Faith, fellowship and forgiveness: The newest chapter in Newberry’s winding journey for truth and reconciliation. From the Newberry Six lynchings in 1916 to the first year of desegregation in the town, Newberry has a lot to reconcile.
The community began with the “truth” portion of this process with a town hall on Sept. 20 to discuss the Newberry Six atrocity. That night the community opened up about an unspeakable past— taking the first step. Now they’re tackling “reconciliation,” attempting to make amends for racism and injustice.
The city commission partnered with Christ Life Fellowship church just before Thanksgiving to host a dinner and sermon in Lois Forte Park. Pastor Gary Bracewell spoke at the event about acceptance, healing and forgiveness. Newberry Mayor Jordan Marlowe asked other congregations to do the same. After the services, pastors invited their parishioners to join together for Thanksgiving dinner.
“The churches in my community really do have the pulse of my community, so it was a great way and a great place to start,” Marlowe said. “It’s the message of community and unity and love that is important, and my churches are on the forefront of spreading that message.”
Bracewell spoke about the importance of self-love.
“We cannot love other people if we do not love ourselves.
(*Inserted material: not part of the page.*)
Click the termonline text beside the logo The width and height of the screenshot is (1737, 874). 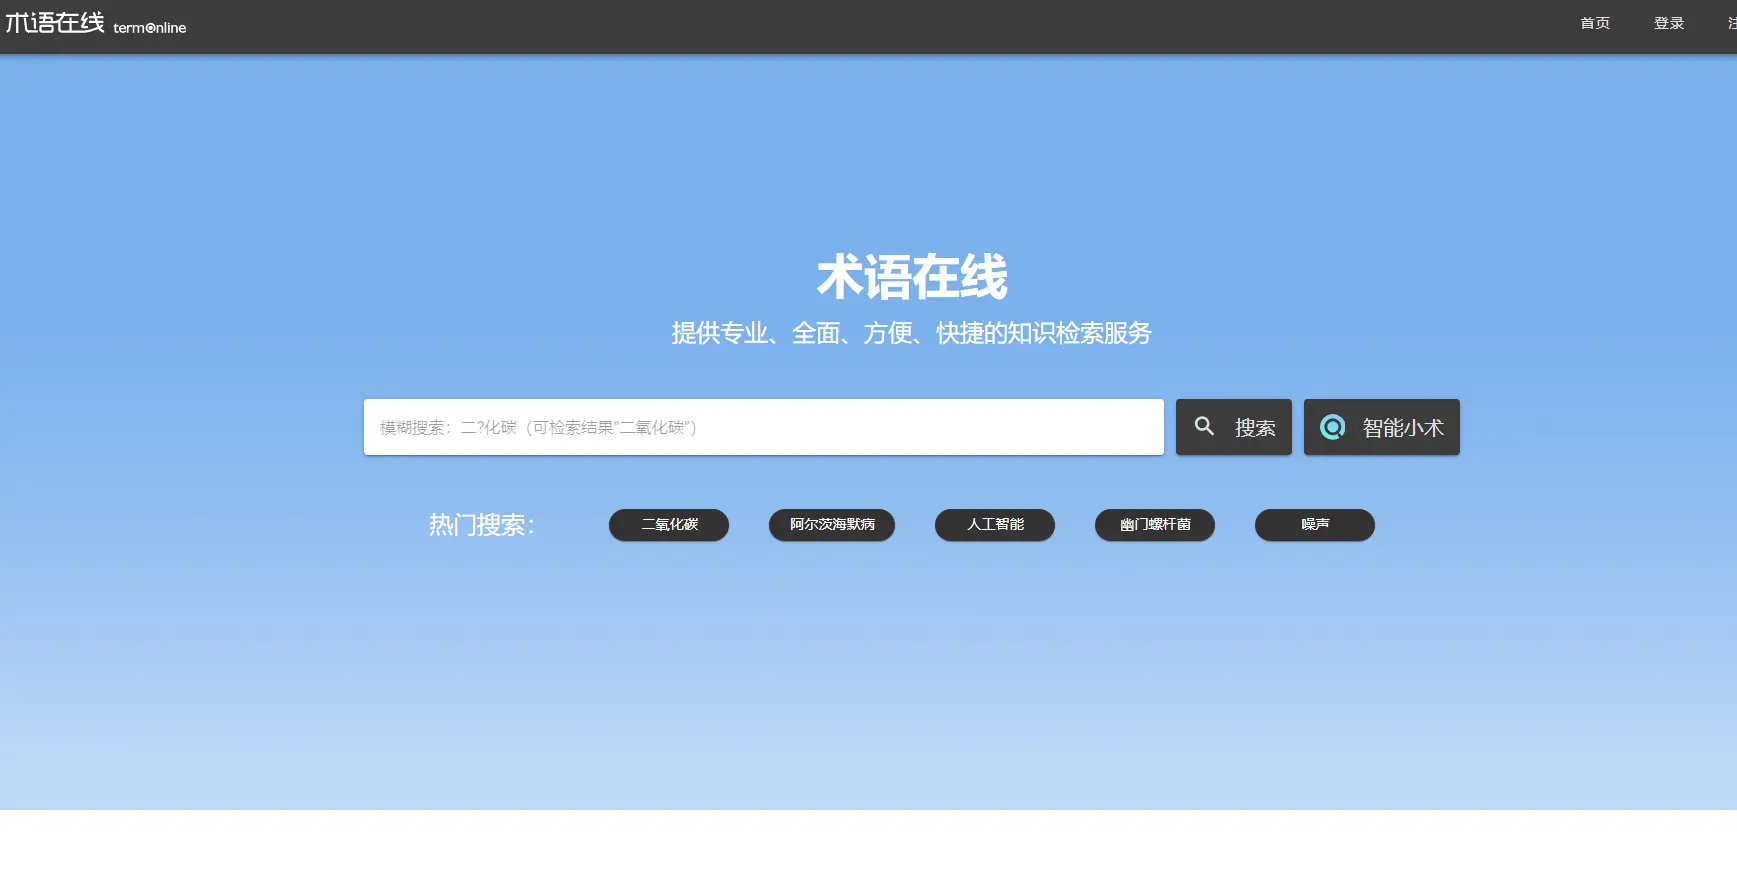tap(150, 28)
We cannot forgive other people if we do not forgive ourselves,” he said in his sermon. “If everybody is in a better place themselves, then they most certainly will make a better community.”
President Chittur V. Radhakrishnan of Devi Temple of Florida preached a similar message at the event.
“The bottom line is everyone’s the same. We all pray in a different way. That’s all,” Radhakrishnan’s wife, Jaya, said.
Bracewell and his congregation have been hosting the Thanksgiving dinner at Lois Forte park for about six years. When the city wanted to host a dinner on the grounds, Marlowe worked with Bracewell to merge the events.
In addition to the various church congregations, Alachua County commissioners Charles Chestnut and Marihelen Wheeler came to support Newberry’s initiative as part of a countywide truth and reconciliation effort.
“We’re in the beginning stages of it. We will be going to other communities to talk about the truth and reconciliation process,” Chestnut said.
After reaching out to all of the communities in Alachua County, the commission hopes to schedule an event to bring them together. The county commission will meet again in January to discuss next steps.
Newberry plans to host more events in hopes of making amends for its past.
“I don’t know that we’ll be able to always stick to to this, but I think it’s a nice schedule to do one event that’s kind of hard, where we face some tough issues in our past, and then another sort of social event where we just come together,” Marlowe said.
Newberry’s next social event is scheduled for Martin Luther King Jr. Day at Newberry’s MLK Community Center. Additionally, Marlowe hopes to host one more event before it to talk about the first year of desegregation in Newberry.
Marlowe invited the town’s pastors and county commissioners to come, in hopes of seeing the same level of community participation.
“Anyone who wants to be a part of the process is welcome to participate,” he said.
There is no book on how to reconcile a long history of prejudice and racism, but Newberry is trying in the only way it knows how — through faith and community.